Pixel coordinate grounding data
========================

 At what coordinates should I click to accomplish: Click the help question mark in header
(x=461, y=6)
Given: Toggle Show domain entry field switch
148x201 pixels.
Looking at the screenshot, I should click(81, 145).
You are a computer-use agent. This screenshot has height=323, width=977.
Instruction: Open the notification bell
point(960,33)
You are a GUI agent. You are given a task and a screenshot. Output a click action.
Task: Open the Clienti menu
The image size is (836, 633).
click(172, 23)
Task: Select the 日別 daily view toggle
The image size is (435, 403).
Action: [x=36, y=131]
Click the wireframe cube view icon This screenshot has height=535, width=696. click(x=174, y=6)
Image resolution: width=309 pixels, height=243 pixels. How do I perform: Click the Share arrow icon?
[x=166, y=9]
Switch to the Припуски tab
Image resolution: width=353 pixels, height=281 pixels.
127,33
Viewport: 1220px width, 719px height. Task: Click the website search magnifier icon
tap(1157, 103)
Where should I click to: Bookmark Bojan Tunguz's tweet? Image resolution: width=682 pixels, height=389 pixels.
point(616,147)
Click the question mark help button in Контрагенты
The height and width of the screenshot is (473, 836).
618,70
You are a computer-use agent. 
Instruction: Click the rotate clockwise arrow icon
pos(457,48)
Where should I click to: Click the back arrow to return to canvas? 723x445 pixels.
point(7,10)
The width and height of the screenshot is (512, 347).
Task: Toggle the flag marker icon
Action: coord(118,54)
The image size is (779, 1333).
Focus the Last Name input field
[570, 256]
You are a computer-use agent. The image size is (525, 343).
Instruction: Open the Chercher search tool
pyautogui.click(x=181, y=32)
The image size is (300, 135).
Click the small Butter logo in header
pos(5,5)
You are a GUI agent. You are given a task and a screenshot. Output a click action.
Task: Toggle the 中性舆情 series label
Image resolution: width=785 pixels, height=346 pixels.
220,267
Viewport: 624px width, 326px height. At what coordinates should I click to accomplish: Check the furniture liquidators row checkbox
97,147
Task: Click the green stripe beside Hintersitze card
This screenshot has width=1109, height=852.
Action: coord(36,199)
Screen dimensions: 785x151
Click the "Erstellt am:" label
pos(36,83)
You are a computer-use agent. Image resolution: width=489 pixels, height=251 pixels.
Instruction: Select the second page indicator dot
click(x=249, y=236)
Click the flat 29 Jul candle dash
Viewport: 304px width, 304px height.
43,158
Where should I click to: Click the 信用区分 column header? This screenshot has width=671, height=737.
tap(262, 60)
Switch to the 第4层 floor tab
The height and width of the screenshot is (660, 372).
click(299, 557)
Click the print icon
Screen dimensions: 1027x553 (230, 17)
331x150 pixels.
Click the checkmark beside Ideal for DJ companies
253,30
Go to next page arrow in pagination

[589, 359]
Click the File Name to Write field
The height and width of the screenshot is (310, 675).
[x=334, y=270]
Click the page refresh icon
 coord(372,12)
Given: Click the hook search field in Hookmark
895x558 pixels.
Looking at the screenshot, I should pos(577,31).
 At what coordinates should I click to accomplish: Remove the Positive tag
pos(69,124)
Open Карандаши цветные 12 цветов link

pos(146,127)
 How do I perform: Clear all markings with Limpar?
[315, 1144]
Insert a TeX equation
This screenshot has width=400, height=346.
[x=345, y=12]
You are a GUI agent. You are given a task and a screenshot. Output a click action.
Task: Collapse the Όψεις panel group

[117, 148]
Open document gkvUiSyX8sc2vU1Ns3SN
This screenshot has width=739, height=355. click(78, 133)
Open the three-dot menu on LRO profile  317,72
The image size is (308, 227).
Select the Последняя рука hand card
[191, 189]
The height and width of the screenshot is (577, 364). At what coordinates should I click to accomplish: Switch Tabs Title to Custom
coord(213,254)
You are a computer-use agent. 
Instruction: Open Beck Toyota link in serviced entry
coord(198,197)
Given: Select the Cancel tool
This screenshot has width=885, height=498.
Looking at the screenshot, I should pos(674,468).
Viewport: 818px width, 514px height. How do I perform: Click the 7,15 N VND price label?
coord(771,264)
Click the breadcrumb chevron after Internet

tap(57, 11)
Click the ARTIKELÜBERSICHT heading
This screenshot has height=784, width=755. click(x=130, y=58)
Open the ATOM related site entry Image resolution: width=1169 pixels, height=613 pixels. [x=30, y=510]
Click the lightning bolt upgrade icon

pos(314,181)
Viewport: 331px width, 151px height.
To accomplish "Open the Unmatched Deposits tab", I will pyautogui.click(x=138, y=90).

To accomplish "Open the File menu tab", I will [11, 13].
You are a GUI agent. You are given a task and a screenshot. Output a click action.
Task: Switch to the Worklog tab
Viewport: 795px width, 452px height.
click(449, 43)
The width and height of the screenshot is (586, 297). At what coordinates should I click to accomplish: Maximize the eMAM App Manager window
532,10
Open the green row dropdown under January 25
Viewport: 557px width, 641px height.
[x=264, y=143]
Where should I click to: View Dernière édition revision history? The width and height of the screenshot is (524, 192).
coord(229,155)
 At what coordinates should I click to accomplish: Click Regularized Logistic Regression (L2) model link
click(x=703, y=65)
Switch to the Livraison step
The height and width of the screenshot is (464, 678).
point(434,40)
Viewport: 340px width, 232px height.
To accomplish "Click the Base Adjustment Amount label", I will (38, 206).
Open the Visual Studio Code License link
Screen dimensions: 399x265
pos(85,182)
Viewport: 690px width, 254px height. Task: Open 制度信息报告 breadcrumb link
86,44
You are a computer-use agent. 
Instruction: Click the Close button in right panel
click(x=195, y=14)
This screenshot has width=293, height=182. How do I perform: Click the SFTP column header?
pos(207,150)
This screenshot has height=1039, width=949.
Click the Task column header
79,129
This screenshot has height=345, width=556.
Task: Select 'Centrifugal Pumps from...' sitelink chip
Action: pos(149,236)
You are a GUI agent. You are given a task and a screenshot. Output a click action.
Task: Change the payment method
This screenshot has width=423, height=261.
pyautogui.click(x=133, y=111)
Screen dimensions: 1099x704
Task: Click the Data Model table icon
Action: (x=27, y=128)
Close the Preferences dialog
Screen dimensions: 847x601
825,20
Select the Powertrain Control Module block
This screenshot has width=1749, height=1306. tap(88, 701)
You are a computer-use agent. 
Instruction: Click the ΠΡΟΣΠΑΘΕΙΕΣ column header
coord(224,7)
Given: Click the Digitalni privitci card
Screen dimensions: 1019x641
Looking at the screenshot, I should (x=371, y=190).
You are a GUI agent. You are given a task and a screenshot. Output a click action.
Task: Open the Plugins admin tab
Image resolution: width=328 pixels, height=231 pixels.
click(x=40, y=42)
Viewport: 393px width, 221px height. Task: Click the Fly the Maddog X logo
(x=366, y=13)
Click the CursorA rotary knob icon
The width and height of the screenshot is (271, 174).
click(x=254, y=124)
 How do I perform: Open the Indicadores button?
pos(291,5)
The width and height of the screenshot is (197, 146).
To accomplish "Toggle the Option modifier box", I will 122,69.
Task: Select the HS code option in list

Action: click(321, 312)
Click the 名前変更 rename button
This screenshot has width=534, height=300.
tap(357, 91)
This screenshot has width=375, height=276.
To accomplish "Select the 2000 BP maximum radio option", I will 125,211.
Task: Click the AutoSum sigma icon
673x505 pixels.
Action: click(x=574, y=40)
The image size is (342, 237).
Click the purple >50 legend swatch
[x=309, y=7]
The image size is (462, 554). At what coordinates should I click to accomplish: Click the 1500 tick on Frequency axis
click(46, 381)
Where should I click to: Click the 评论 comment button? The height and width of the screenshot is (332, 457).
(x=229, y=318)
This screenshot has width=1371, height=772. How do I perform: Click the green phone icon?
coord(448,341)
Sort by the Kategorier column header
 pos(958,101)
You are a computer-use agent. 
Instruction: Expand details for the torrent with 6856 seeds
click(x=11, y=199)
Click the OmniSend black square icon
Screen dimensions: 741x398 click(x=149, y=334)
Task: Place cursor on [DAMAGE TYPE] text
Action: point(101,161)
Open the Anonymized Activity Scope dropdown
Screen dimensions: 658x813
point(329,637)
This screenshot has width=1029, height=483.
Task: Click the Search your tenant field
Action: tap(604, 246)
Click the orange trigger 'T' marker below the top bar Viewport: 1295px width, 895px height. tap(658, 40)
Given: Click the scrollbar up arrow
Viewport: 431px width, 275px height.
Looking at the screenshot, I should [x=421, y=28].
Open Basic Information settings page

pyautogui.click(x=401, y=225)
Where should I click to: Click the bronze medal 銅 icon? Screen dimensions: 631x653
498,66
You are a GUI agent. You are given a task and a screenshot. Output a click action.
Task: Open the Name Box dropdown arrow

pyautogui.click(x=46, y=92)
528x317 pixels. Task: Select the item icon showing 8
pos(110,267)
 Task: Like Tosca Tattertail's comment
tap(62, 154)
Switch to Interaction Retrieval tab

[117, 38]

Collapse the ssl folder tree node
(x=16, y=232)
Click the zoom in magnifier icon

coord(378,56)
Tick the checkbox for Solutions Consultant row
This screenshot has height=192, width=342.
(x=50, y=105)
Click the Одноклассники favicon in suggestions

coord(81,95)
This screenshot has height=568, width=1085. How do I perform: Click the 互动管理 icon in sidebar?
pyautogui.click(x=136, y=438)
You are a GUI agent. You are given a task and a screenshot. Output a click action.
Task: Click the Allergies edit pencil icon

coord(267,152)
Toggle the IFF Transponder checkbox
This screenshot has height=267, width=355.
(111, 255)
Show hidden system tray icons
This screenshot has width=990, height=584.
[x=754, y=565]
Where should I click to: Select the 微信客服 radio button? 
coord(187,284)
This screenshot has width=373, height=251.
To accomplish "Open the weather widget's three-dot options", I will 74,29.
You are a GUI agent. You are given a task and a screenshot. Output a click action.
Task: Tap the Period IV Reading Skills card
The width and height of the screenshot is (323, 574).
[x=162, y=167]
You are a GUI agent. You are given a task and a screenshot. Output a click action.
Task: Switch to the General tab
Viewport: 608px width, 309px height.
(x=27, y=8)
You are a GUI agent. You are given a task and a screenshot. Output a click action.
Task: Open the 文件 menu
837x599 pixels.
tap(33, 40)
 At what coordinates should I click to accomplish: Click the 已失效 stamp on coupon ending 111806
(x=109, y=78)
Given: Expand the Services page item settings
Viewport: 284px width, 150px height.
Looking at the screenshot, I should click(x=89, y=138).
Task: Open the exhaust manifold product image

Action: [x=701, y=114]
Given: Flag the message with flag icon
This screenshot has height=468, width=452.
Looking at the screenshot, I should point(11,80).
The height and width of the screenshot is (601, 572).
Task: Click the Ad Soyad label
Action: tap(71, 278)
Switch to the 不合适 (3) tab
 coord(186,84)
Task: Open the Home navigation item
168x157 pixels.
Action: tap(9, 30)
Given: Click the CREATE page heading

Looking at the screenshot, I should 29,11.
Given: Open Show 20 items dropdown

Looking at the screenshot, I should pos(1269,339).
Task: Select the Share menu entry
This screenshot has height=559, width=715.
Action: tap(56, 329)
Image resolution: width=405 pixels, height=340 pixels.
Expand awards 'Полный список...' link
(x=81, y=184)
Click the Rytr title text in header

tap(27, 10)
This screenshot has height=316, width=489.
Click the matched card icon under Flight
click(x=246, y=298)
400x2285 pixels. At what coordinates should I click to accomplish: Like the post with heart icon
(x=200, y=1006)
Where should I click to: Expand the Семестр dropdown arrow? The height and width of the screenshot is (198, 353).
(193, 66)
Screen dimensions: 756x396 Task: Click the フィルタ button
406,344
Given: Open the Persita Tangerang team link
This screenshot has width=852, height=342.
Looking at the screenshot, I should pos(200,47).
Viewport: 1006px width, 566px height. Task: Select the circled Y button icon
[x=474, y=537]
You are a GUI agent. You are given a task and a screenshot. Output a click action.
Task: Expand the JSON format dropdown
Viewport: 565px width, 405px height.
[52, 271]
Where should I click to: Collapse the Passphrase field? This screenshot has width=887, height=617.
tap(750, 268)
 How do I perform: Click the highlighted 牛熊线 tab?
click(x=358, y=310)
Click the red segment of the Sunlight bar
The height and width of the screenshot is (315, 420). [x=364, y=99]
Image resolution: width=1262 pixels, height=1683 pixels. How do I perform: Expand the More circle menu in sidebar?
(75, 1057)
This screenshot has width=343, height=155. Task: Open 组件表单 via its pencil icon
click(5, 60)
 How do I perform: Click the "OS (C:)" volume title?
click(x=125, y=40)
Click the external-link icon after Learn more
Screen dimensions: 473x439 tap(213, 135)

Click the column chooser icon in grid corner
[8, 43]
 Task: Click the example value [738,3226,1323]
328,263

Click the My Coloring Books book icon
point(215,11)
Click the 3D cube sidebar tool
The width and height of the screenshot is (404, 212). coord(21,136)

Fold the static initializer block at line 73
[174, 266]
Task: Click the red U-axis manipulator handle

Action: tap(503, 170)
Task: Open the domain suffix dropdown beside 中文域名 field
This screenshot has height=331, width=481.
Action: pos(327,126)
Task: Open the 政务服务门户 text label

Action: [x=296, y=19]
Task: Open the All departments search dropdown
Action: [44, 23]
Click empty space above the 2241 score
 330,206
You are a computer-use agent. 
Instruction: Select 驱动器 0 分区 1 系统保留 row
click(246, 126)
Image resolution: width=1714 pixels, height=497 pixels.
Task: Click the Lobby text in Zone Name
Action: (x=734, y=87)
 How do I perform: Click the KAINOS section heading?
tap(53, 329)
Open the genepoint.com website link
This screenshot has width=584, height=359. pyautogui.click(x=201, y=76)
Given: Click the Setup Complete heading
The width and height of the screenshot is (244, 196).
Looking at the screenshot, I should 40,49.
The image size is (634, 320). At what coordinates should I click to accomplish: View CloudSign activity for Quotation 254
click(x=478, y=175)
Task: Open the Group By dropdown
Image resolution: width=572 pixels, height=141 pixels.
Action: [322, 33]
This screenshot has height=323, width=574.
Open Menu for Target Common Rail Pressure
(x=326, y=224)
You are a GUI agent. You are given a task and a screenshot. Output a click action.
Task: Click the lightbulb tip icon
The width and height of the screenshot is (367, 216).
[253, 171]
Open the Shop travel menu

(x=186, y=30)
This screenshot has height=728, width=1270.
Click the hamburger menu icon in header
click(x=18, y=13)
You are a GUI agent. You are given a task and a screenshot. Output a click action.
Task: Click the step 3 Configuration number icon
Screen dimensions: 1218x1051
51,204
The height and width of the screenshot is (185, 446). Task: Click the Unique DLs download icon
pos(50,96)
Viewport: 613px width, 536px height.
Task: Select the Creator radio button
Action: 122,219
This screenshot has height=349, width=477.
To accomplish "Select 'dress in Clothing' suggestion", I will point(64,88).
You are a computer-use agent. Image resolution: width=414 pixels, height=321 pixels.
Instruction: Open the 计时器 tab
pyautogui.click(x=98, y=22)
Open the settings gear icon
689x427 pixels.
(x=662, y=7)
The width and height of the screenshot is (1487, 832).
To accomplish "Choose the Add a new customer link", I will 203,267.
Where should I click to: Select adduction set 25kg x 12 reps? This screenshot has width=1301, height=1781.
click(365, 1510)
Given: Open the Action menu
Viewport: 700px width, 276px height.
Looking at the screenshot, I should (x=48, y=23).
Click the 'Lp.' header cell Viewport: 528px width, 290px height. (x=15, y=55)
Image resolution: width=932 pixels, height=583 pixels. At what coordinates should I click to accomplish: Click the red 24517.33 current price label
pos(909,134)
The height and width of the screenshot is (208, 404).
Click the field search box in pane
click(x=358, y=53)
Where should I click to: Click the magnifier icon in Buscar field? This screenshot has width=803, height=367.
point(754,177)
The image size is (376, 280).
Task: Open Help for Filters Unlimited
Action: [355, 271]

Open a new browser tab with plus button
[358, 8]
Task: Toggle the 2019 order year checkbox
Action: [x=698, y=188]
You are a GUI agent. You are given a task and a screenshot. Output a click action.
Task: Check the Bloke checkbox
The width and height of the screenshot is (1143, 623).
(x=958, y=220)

========================

In the entries above, one line contains "Instruction: Open the notification bell" and another contains "Switch to the Припуски tab". Reproduce exactly those two lines and the lines between them, nothing else.

▶ FINAL ANSWER:
Instruction: Open the notification bell
point(960,33)
You are a GUI agent. You are given a task and a screenshot. Output a click action.
Task: Open the Clienti menu
The image size is (836, 633).
click(172, 23)
Task: Select the 日別 daily view toggle
The image size is (435, 403).
Action: [x=36, y=131]
Click the wireframe cube view icon This screenshot has height=535, width=696. click(x=174, y=6)
Image resolution: width=309 pixels, height=243 pixels. How do I perform: Click the Share arrow icon?
[x=166, y=9]
Switch to the Припуски tab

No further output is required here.